§ Passage shown:
It will be appreciated from the above that there exists a need in the art for addressing noise and/or damage issue when doors with extended deadbolts are shut, closed, or the like. It may be desirable to quiet the sound of an extended deadbolt when it is closed on a door frame and/or strike plate. It may be also desirable to quiet the sound of the engagement of a metal latch when it hits the metal strike plate. It may also be desirable to address variations in strike plates with respect to variations in strike lip profiles and/or variations of angles of lock latches.

Accordingly to example embodiments of this invention, a structure may be provided for cushioning an extended deadbolt of a door when the door with the extended deadbolt is moved from an open position to a closed position. The inside of the cushioning structure may have springs and/or a soft cushioning material such a foam. It could be one, two or more springs in certain example embodiments, and/or one or more pieces of foam. An example design of a spring may be conical in shape so that it may recess in to itself when fully or substantially fully compressed. A conical spring could also be set inside of a coiled spring that is a fraction (e.g., about half) the height of the conical spring. This may allow the extended deadbolt to bottom out for doors that hit the strike plate and/or frame with a greater speed and force. One could increase the tension on one or more springs. As discussed herein, foam may also be used for force absorbing material in cushioning structures in various embodiments of this invention. The cushioning structure may be telescoping in nature in example embodiments of this invention.

In certain example embodiments of this invention, there is provided a deadbolt cushioning system comprising: a deadbolt cushioning structure attached to a door frame, so that when a door with a fully extended deadbolt closes from a wide open position toward a closed position the extended deadbolt impacts the deadbolt cushioning structure, the deadbolt cushioning structure for preventing the extended deadbolt from impacting the door frame and for preventing the extended deadbolt from impacting a strike plate attached to the door frame; wherein the deadbolt cushioning structure includes a first housing and second housing with a biasing structure provided therebetween, the biasing structure comprising foam and/or a spring; wherein the first housing is affixed to a face of the door frame, wherein the second housing is slidable relative to the first housing, so that when the deadbolt impacts the deadbolt cushioning structure the biasing structure compresses and the second housing slides relative to the first structure and moves toward the face of the door frame to which the first housing is affixed.

FIGS. 1(a) and 1(b) are top cross sectional view of a cushioning structure, according to an example embodiment of this invention, as a door with an extended deadbolt is being closed toward a door frame.

FIG. 2(a) is an exploded perspective view of the cushioning structure of FIGS. 1(a)-(b).

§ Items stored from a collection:
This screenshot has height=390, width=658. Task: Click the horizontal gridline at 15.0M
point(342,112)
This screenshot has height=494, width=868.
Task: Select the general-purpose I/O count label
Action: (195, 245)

§ Problem set:
1. Rewrite the part of the deadbolt passage that opens with the words containing "FIGS. 1(a) and" and closes with "a door frame.", putting "jamb" in place of "door frame".
2. Reproduce every line of the listing without any change.
The deadbolt passage and the listing have no connection to each other.

§ Answers in order:
1.
FIGS. 1(a) and 1(b) are top cross sectional view of a cushioning structure, according to an example embodiment of this invention, as a door with an extended deadbolt is being closed toward a jamb.

2.
This screenshot has height=390, width=658. Task: Click the horizontal gridline at 15.0M
point(342,112)
This screenshot has height=494, width=868.
Task: Select the general-purpose I/O count label
Action: (195, 245)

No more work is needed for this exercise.